:: TEXTO DADO ::

O segundo objetivo da reforma da estrutura política é eliminar a burocratização e aumentar a eficiência. Uma razão da baixa eficiência é o excesso de pessoal nas organizações, e seu trabalho que anda à velocidade de lesma; mas a principal razão é não termos separado as funções do partido das do governo, então frequentemente o partido faz o trabalho do governo, os dois também tem vários órgãos conjuntos. Devemos defender a liderança do partido e nunca a abandonar, contudo o partido deve exercitar essa liderança efetivamente. Já faz alguns anos dês de que levantamos o problema da eficiência, mas ainda não temos uma ideia clara de como resolvê-lo, se não resolvermos o problema da eficiência não iremos ter sucesso em nossa modernização. No mundo de hoje a humanidade está progredindo em um ritmo tremendo, principalmente em ciências e tecnologia, se ficarmos somente um ano para trás, será muito difícil acompanhar, então temos que aumentar a eficiência. Claro que isso não é somente uma questão de separar o partido do governo, há muitos outros problemas a resolver.

:::
:: DADOS FORNECIDOS ::

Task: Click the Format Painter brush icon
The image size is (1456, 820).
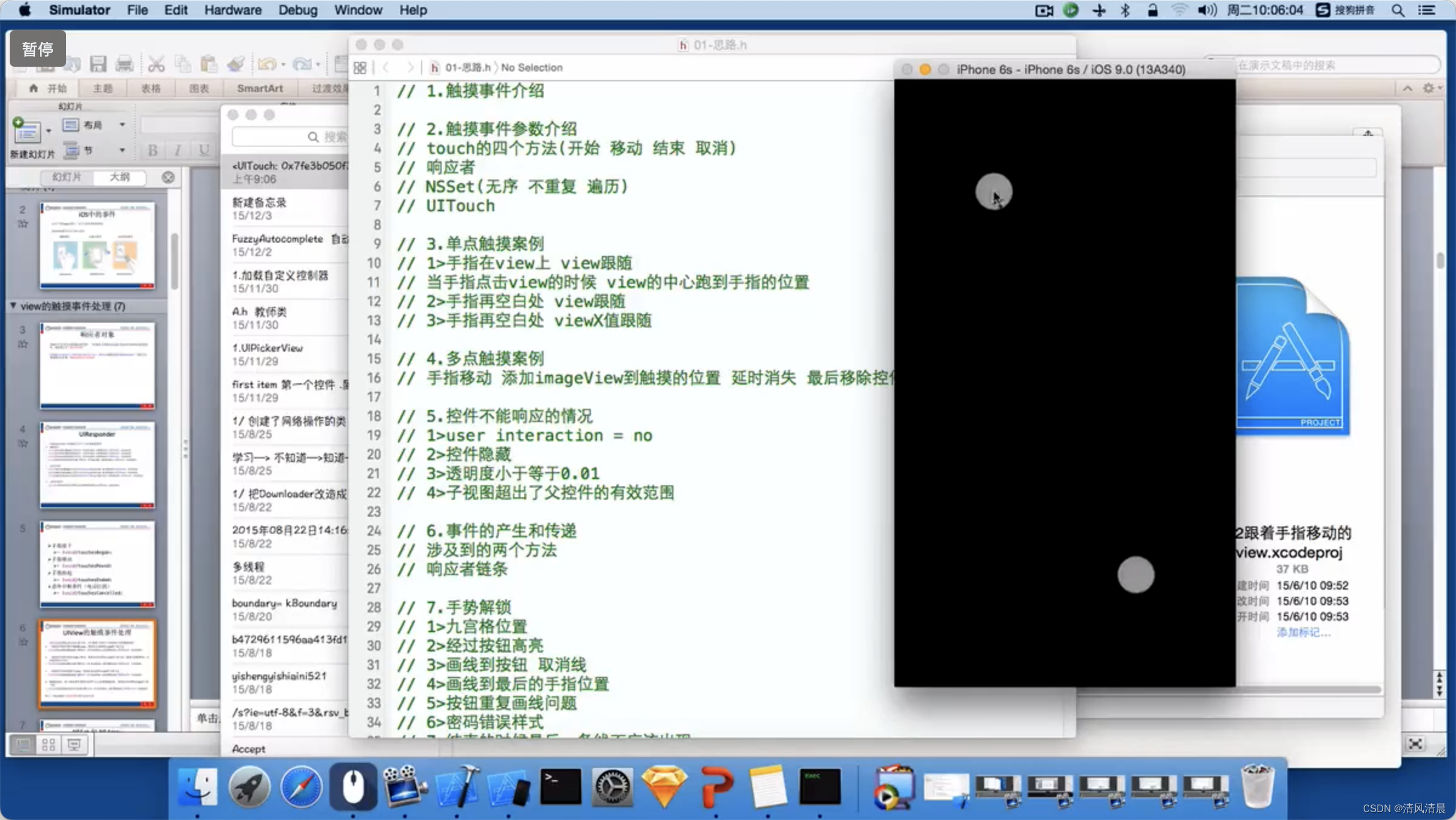Action: 236,64
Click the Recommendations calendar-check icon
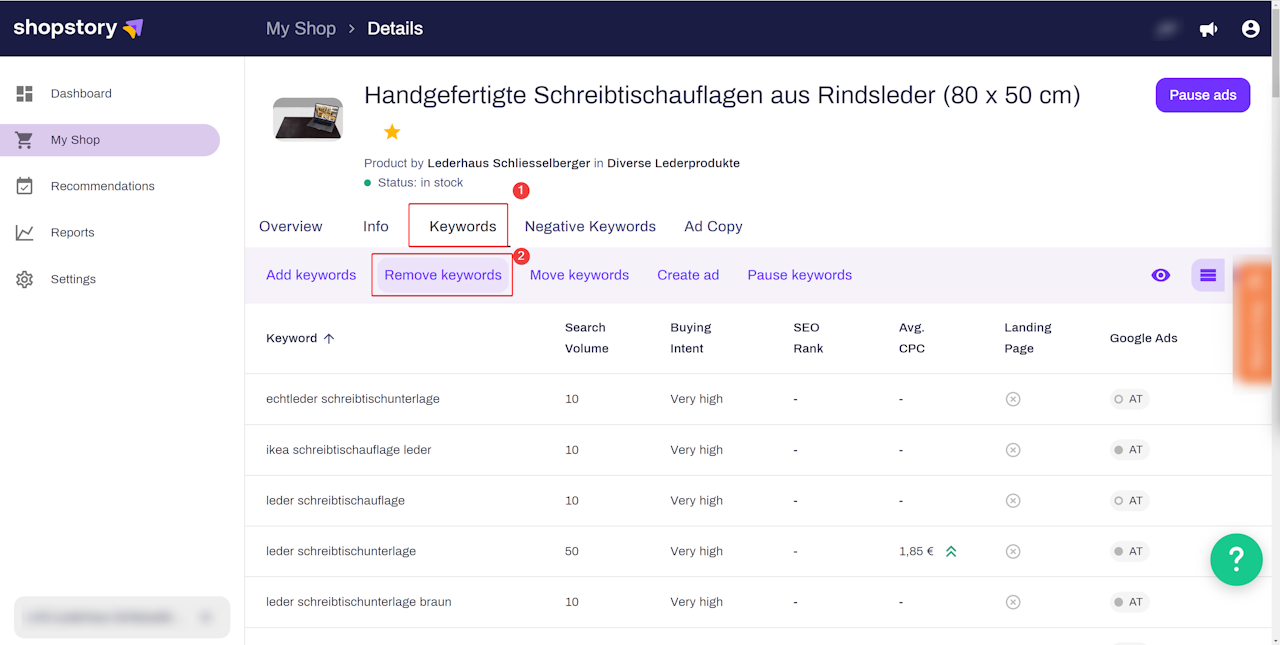 25,186
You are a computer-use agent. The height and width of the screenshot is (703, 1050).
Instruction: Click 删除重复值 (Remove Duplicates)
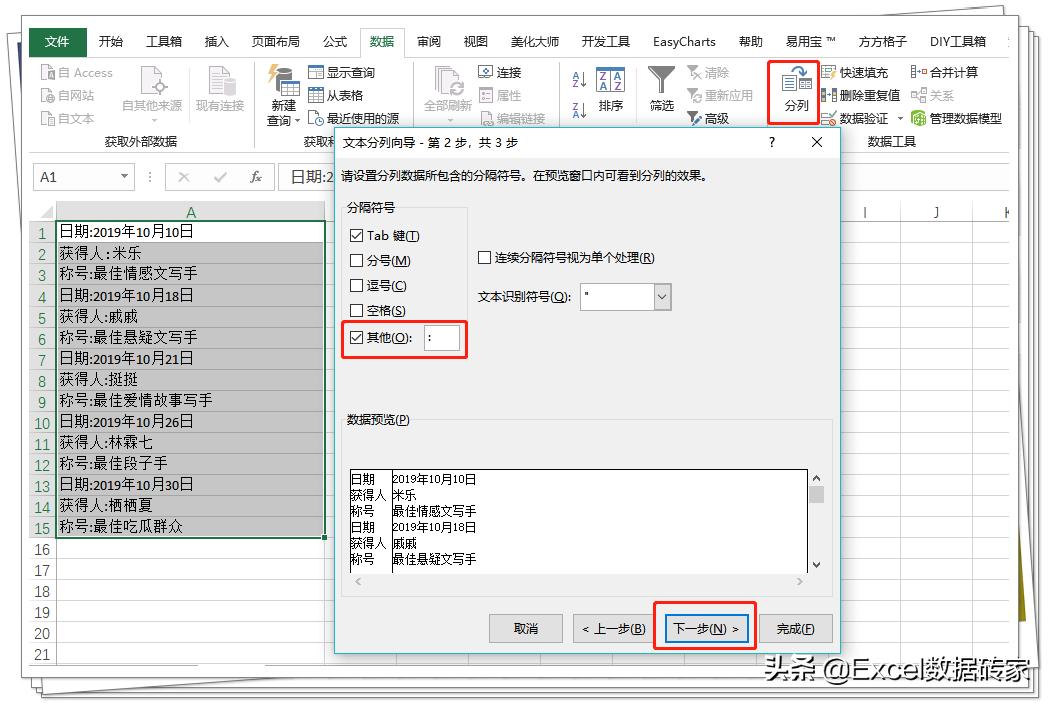[864, 93]
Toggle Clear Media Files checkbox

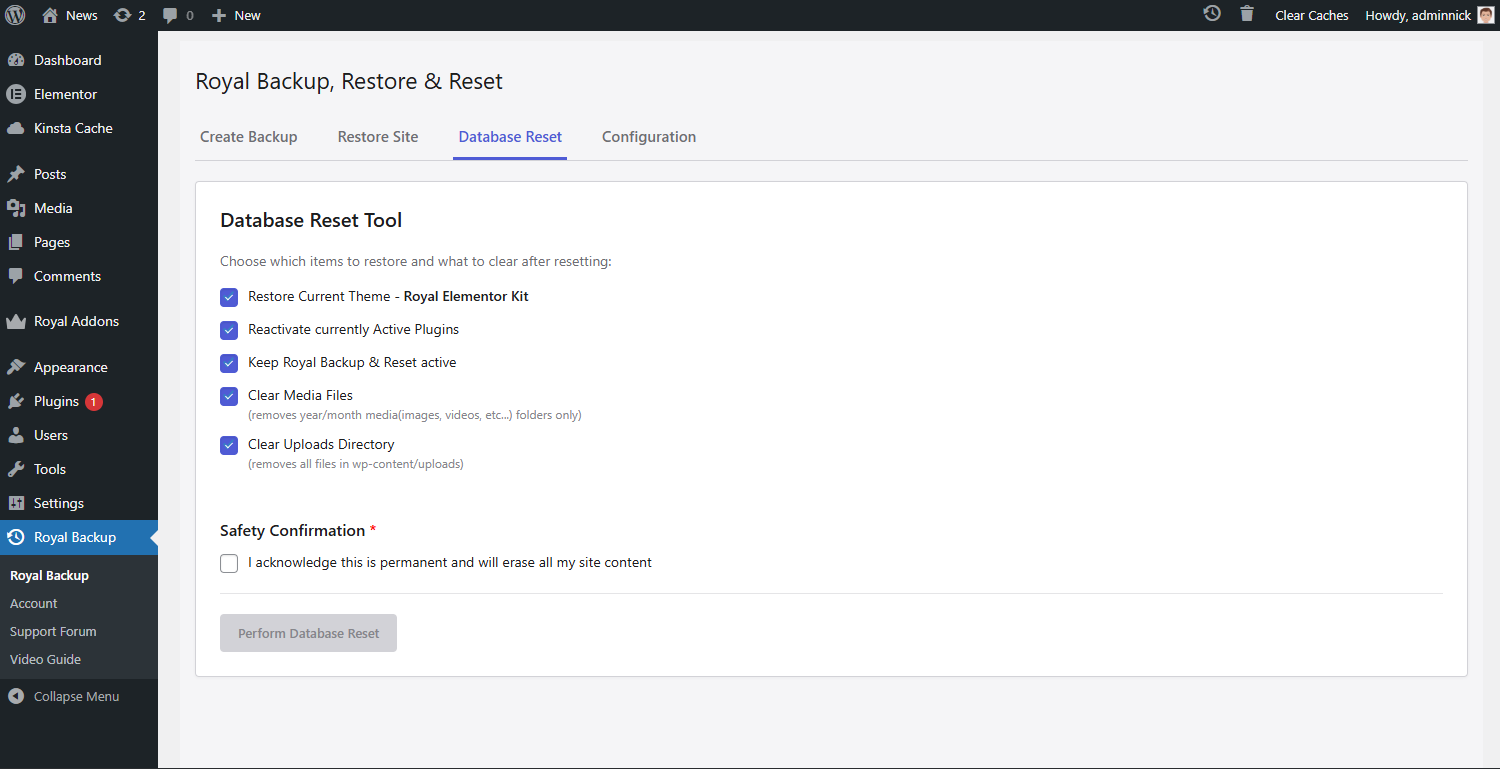(x=229, y=396)
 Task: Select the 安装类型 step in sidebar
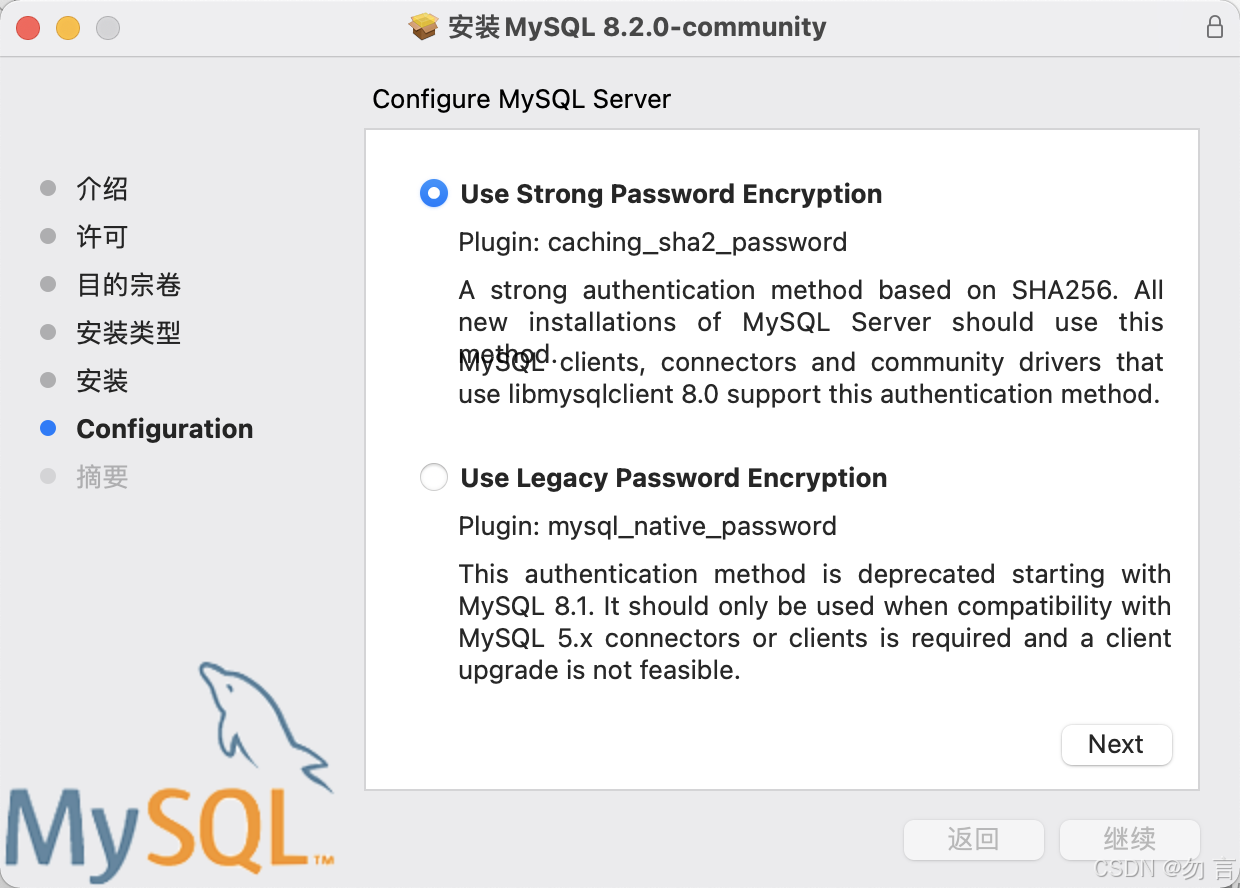click(129, 332)
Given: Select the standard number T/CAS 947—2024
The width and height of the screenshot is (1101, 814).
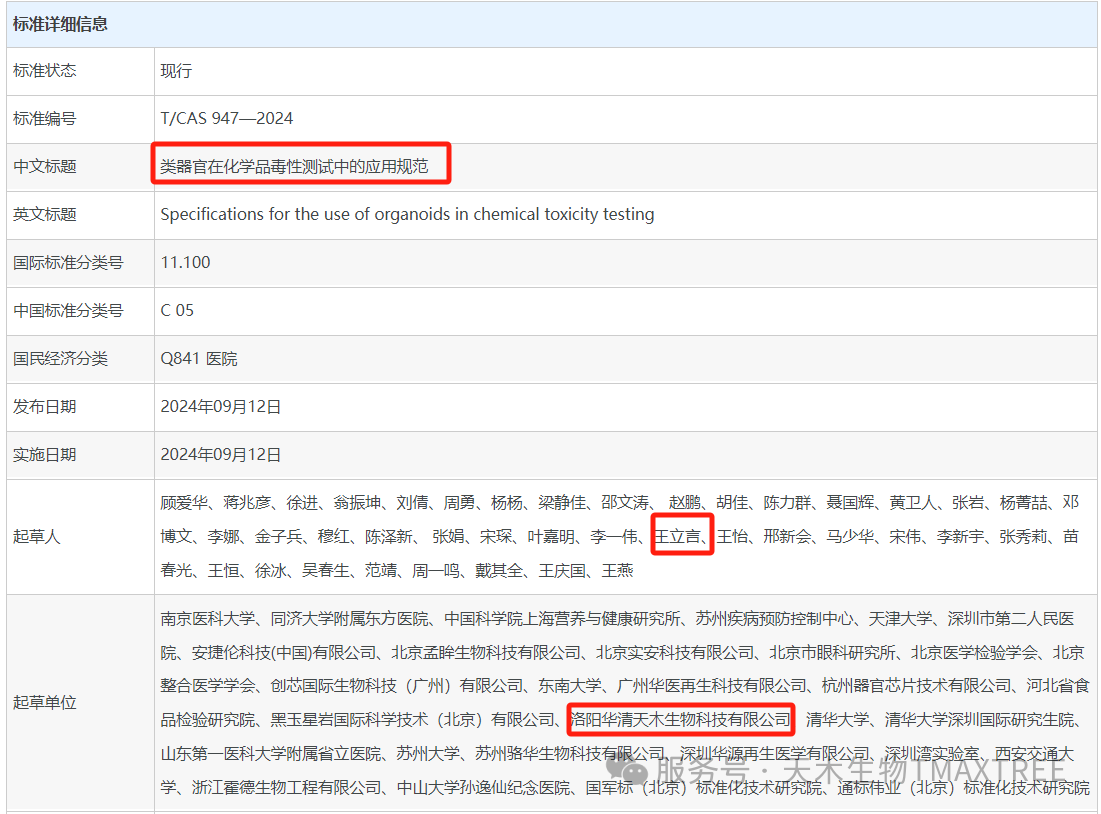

:::

* _EXERCÍCIOS_
A – Responda com base no texto sobre a reforma da estrutura política:
(i) Qual é o segundo objetivo da reforma?
(ii) Qual é a principal razão da baixa eficiência?
(iii) Em que áreas a humanidade está progredindo em ritmo tremendo?
B – Reescreva em forma de lista o parágrafo do texto sobre a reforma da estrutura política que começa com "O segundo objetivo da reforma", mantendo os fatos principais.

* _RESPOSTAS_
A –
(i) Eliminar a burocratização e aumentar a eficiência.
(ii) Não terem sido separadas as funções do partido das do governo.
(iii) Principalmente em ciências e tecnologia.

B –
- Segundo objetivo da reforma: eliminar a burocratização e aumentar a eficiência.
- Causas da baixa eficiência: excesso de pessoal e trabalho muito lento. A causa principal é a falta de separação entre as funções do partido e as do governo. O partido muitas vezes faz o trabalho do governo, e os dois têm vários órgãos conjuntos.
- A liderança do partido deve ser defendida e nunca abandonada, mas exercida de forma efetiva.
- O problema da eficiência foi levantado há alguns anos, mas ainda não há ideia clara de como resolvê-lo. Sem resolvê-lo, a modernização não terá sucesso.
- A humanidade progride em ritmo tremendo, sobretudo em ciências e tecnologia. Ficar só um ano para trás tornaria muito difícil acompanhar.
- Separar o partido do governo não basta, porque há muitos outros problemas a resolver.